Holidays remain difficult.  Grief does not sit itself inside me as it once did. These days when sadness announces itself loudly, firmly--it is brief and yet the initial sting is no less staggering than it was a year ago.

Fourth of July usually meant that my brothers would come for a cook out. This year was no different except of course there was no Rob. He always grilled and took such delight in it. We planned the menu, considering what I could cook on top of the stove or ready ahead of time and what he would grill--usually vegetables, meat, some kind of fish. We worked well together and always after my family left for the night, we would clean up and spend some time just talking--usually over cups of tea. Ours was a simple life.

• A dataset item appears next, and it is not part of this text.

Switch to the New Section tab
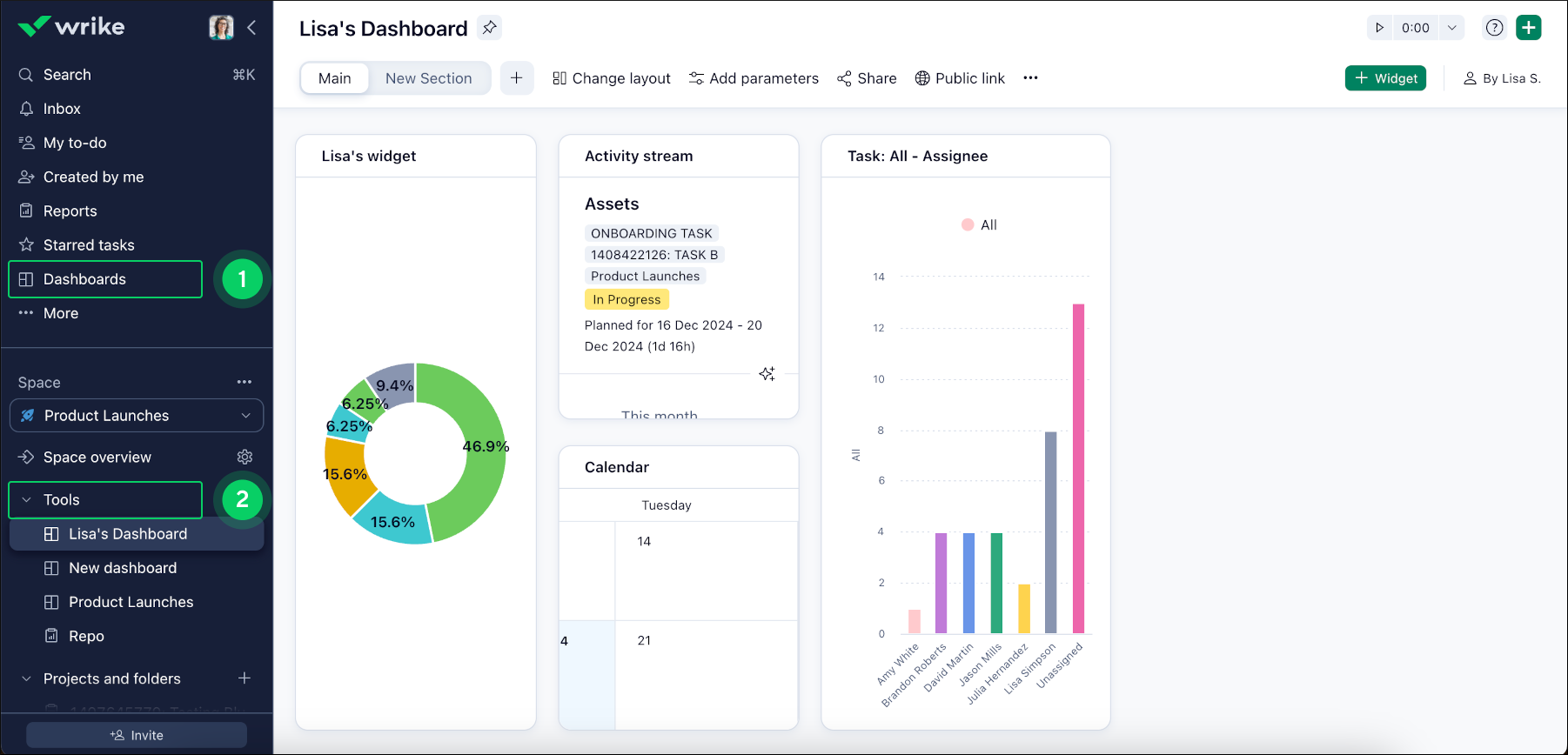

Last night after my brothers and a friend left and Devon was tucked away in his room, I was rereading a book I had read more 20 years ago and I it caused me to remember the Cape that Rob and I had renovated in the mid-90s. That winter saw more than 100 inches of snow fall and we lived beneath the blue plastic canopy that covered the roof of our home. We were in our 30s and all things seemed possible and death did not seem like it was just two decades away. Ours was such a happy and artful home--the one where we first brought Devon.

III.

It still cuts like a knife when I think of how brief my husband's life was. I had expected a lifetime.